03-07-2025 10:25 AM
Makes it difficult to troubleshoot my application. Anyone else having this problem? I'm running LabView2024.
When running my application I want to see what variables are changing in a subVI, in a subVI, in a subVI...
Everything runs fine when in the primary VI. But once there are to many VIs open, I'll lose the "probe watch window" and sometimes the VI I'm probing will hang and I can't even stop it. I have to kill the whole application.

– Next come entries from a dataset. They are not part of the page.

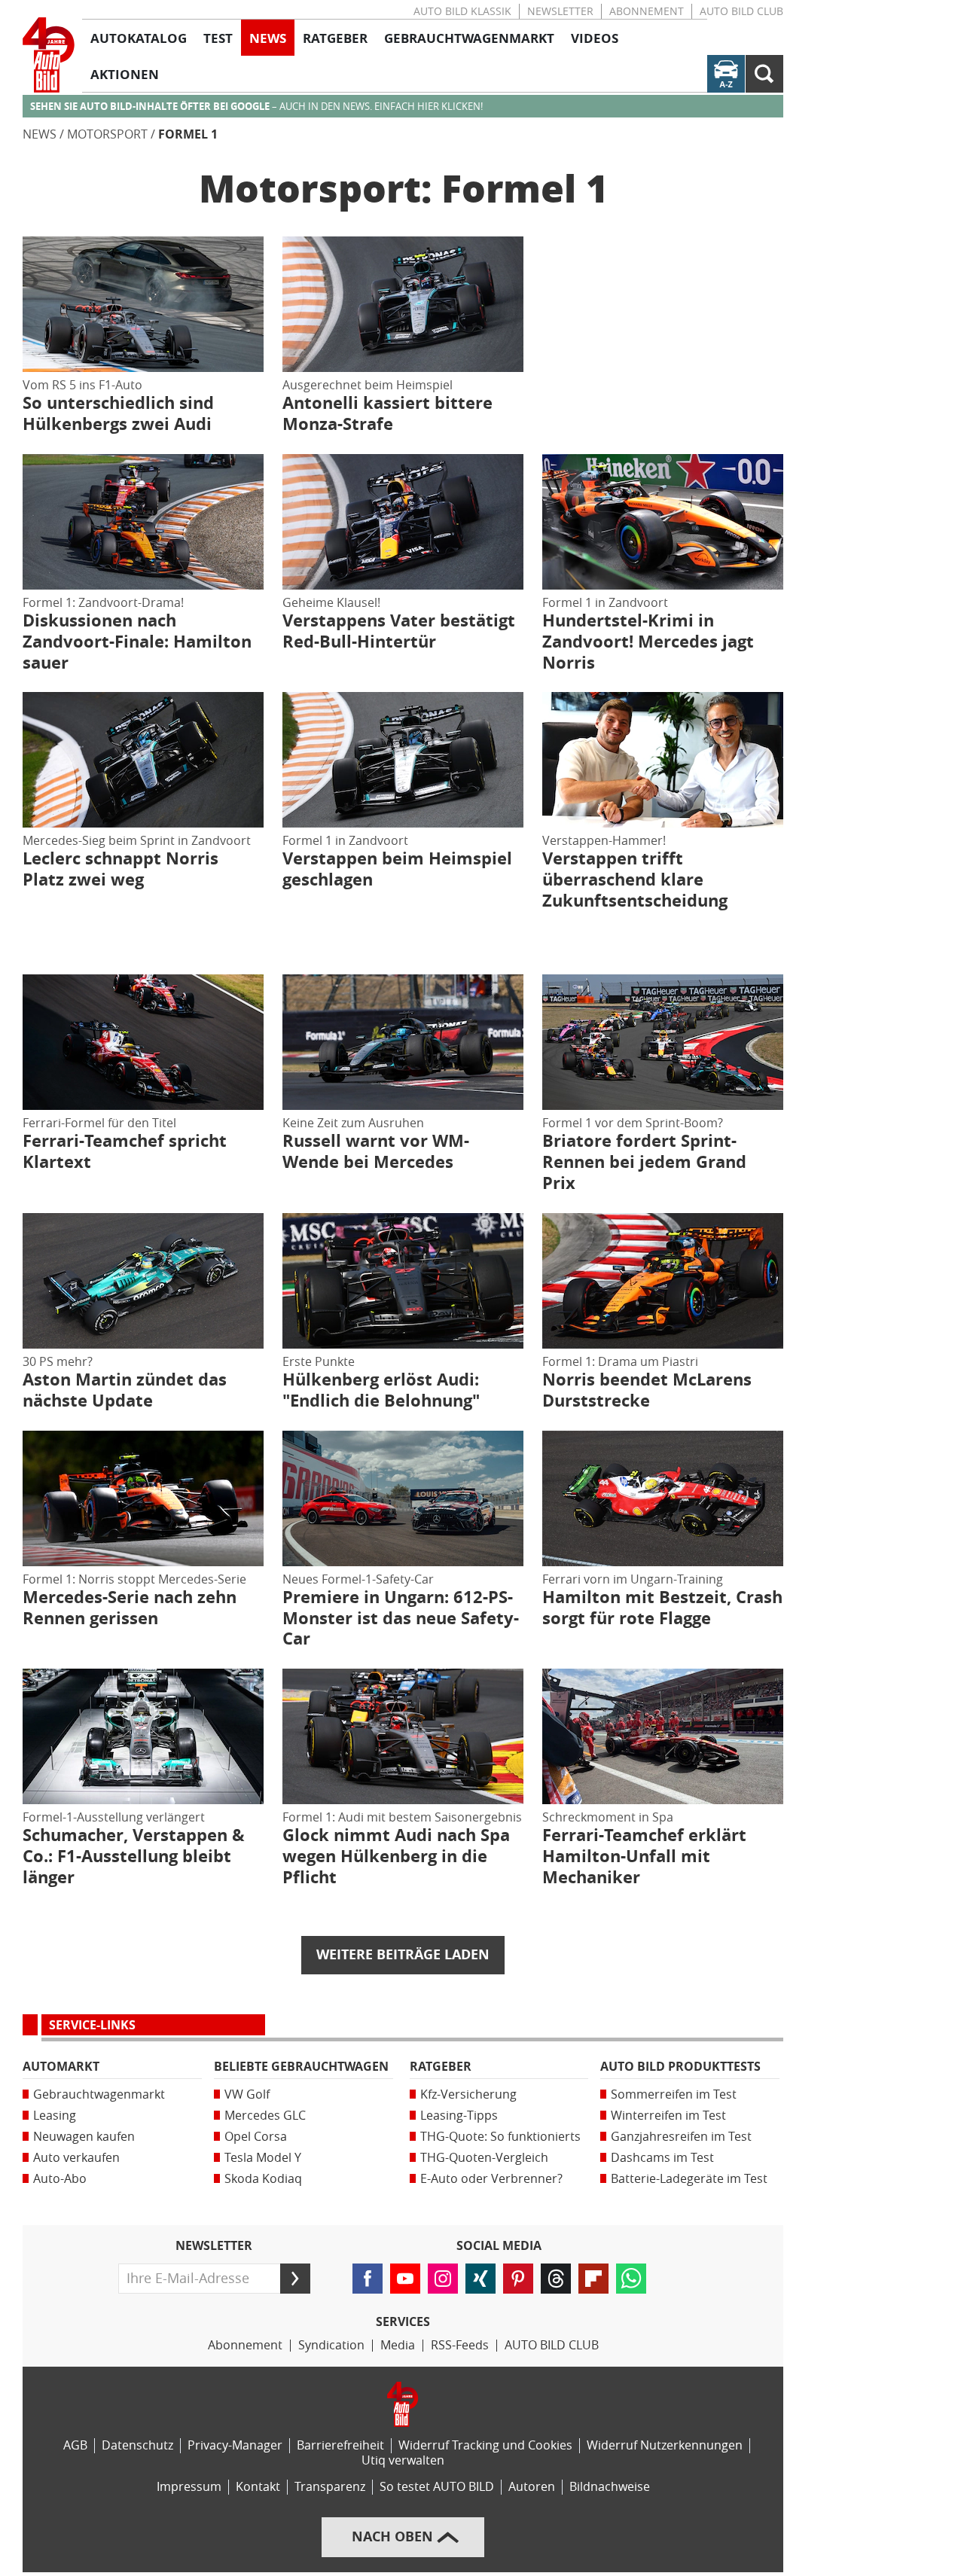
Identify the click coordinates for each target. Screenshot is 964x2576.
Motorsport (107, 134)
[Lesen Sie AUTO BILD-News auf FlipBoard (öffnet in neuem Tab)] (593, 2279)
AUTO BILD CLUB (741, 11)
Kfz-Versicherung (468, 2094)
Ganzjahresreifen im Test (681, 2136)
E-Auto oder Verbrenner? (491, 2179)
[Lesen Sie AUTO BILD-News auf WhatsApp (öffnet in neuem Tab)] (631, 2279)
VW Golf (247, 2094)
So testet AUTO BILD (437, 2487)
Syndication (331, 2345)
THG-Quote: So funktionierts (500, 2136)
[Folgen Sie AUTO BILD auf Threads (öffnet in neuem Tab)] (556, 2279)
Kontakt (258, 2487)
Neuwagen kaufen (84, 2136)
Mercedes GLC (265, 2115)
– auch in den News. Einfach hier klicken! (256, 106)
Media (397, 2345)
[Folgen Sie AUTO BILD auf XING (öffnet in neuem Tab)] (480, 2279)
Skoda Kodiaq (263, 2179)
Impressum (189, 2487)
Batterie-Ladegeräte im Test (689, 2179)
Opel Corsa (255, 2136)
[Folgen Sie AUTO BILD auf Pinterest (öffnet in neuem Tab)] (518, 2279)
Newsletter (560, 11)
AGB (75, 2445)
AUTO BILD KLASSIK (462, 11)
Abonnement (646, 11)
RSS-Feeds (460, 2345)
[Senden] (295, 2279)
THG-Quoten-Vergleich (484, 2158)
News (39, 134)
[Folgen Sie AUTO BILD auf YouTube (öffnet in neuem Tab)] (405, 2279)
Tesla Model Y (262, 2158)
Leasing (54, 2115)
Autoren (531, 2487)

Are there a limit to how many windows I can open? There never seems to be any memory or CPU issues.
Thanks for any help.
03-11-2025 08:17 PM - edited 03-11-2025 09:15 PM
@Meanjean2119 wrote:
Makes it difficult to troubleshoot my application. Anyone else having this problem? I'm running LabView2024.
When running my application I want to see what variables are changing in a subVI, in a subVI, in a subVI...
Everything runs fine when in the primary VI. But once there are to many VIs open, I'll lose the "probe watch window" and sometimes the VI I'm probing will hang and I can't even stop it. I have to kill the whole application.
Are there a limit to how many windows I can open? There never seems to be any memory or CPU issues.
Thanks for any help.
I would look for unexpected breakpoints! There is a Breakpoint Manager as well as the Probe Watch Window available for advanced debugging. My magic 8-Ball says that you might have accidentally hit a Breakpoint you wished you had not saved.
Especially look for custom probes with a "Break---If" (like a VISA Break if Session is invalid probe) I can't imagine how ANY regression test set could cover a requirement like : "The Probe Watch Window SHALL NOT close when encountering a conditional breakpoint in a custom probe while the condition is TRUE."
Heck, NI would never get the bug report from anyone who accidentally wrote a bug and unexpectedly found that feature while debugging their own problem!
Aesop fable time.
The Jovian Bomb:
Once there was a cosmic ray that struck a DNA molecule of an animal on a moon of the planet Jupiter. Nobody on Earth noticed. The Jovians evolved. Nobody on earth noticed because they had to pay attention to their own business. One day , an Earthman made a mistake. While trying to fix his mistake he used a tool. The tool broke but he fixed the mistake anyway. The Eathman was relieved. The Jovian laughed and said, "That is how we can beat the Earthmen! Let's build tools for them that only break if they use them when they have first F'd up!"